The last 6 months or so have been a whirlwind! We’re nearing the end of the school year, and when I look back I’m amazed at how far my 7-year-old has traveled academically. This is a child that, at the beginning of the school year, could neither read nor write. He also couldn’t identify half of his lowercase letters (and don’t even get me started on sight words). It should be mentioned that he has an autism spectrum disorder that has made learning a bit of a tricky process for him. That said, he’s now reading at a 2nd-grade level and writing up a storm – according to him he’s even in the process of authoring a book about natural disasters.

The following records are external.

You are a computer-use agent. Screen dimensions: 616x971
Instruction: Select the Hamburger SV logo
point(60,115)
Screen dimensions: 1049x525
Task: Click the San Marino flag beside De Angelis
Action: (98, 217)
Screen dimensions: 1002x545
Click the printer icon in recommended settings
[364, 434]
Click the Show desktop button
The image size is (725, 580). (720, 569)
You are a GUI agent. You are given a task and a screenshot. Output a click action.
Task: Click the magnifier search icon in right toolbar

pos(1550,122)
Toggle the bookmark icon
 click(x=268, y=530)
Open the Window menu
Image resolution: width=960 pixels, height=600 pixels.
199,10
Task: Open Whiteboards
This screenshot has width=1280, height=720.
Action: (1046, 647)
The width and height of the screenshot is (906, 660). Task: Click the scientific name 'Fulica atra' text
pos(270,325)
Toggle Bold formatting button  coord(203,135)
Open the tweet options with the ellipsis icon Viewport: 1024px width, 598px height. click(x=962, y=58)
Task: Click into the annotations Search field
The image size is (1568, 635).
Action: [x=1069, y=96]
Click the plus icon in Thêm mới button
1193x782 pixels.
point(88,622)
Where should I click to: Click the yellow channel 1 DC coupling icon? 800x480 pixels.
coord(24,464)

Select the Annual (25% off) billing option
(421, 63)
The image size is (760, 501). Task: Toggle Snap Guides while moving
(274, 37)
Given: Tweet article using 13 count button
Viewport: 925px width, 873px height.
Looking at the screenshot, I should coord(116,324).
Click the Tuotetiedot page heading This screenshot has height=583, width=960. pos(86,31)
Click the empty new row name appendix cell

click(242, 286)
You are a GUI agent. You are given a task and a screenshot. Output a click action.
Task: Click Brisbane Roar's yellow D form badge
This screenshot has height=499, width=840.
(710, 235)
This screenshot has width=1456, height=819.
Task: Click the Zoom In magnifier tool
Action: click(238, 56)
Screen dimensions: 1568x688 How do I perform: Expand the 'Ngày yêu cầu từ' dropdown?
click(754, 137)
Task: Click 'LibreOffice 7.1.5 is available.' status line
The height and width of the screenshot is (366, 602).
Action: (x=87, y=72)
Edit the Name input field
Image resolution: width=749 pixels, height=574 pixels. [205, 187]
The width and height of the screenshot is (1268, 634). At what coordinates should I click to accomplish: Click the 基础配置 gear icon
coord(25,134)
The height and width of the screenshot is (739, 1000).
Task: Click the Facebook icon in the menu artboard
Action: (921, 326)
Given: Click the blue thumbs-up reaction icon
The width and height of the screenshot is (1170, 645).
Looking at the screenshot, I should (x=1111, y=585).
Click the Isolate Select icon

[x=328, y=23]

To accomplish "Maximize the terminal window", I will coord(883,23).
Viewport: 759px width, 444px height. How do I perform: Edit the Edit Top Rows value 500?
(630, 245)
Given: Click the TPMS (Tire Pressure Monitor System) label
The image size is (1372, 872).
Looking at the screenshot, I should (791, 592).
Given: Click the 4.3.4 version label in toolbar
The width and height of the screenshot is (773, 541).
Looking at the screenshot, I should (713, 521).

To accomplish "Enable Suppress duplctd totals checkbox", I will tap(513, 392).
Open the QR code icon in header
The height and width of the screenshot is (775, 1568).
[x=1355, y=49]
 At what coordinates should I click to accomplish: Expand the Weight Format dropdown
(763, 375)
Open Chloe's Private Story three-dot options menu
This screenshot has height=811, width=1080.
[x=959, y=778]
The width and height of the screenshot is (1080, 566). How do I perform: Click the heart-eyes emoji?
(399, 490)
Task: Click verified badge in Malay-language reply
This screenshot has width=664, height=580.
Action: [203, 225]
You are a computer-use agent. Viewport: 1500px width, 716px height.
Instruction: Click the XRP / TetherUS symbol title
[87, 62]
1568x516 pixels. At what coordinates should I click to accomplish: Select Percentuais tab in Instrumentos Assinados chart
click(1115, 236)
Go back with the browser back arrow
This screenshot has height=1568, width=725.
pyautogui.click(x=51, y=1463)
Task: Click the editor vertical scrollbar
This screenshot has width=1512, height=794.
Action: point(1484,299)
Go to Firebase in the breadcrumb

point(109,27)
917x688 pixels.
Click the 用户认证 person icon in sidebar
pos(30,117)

Because he’s not a traditional learner, my son really appreciates educational apps that provide an element of fun and imagination. This helps keep my somewhat unfocused early reader engaged in the learning experience without feeling bored or unchallenged by the app’s content. Having fun is probably every app developer’s secondary goal when making an educational app for kids and some miss the mark by a long shot. Artgig Apps, however, seems to hit the bullseye each time; their their latest vocabulary boosting app Mystery Word Town upholds Artgig’s commitment to quality learning through the iPad.
My son learned how to read using a less traditional whole-word memorization method and he can sometimes get easily frustrated by reading or vocab apps that prompt players to sound out letters or syllables of words. When I explained Mystery Word Town to him he didn’t seem to keen on trying it, but slowly became more intrigued by the Wild West theme that’s characteristic of Artgig learning apps. He warmed up to the idea of playing and as soon as he was roped in to the story line, he easily got the hang of playing and even – gasp!! – started to enjoy it.
We’ve played other Artgig apps before so we knew the backstory and the basic game play directions (which were a little confusing to find). On the Easy setting my son was able to be challenged without being stumped and quickly caught on, swiftly moving through the two other difficulty settings. He chose to use the settings that read the words out loud and set about spelling words and collecting gold. I checked the word list for each ability level and they’re all appropriately assigned to their difficulty category (I compared them to some sample word lists for different grades in elementary school).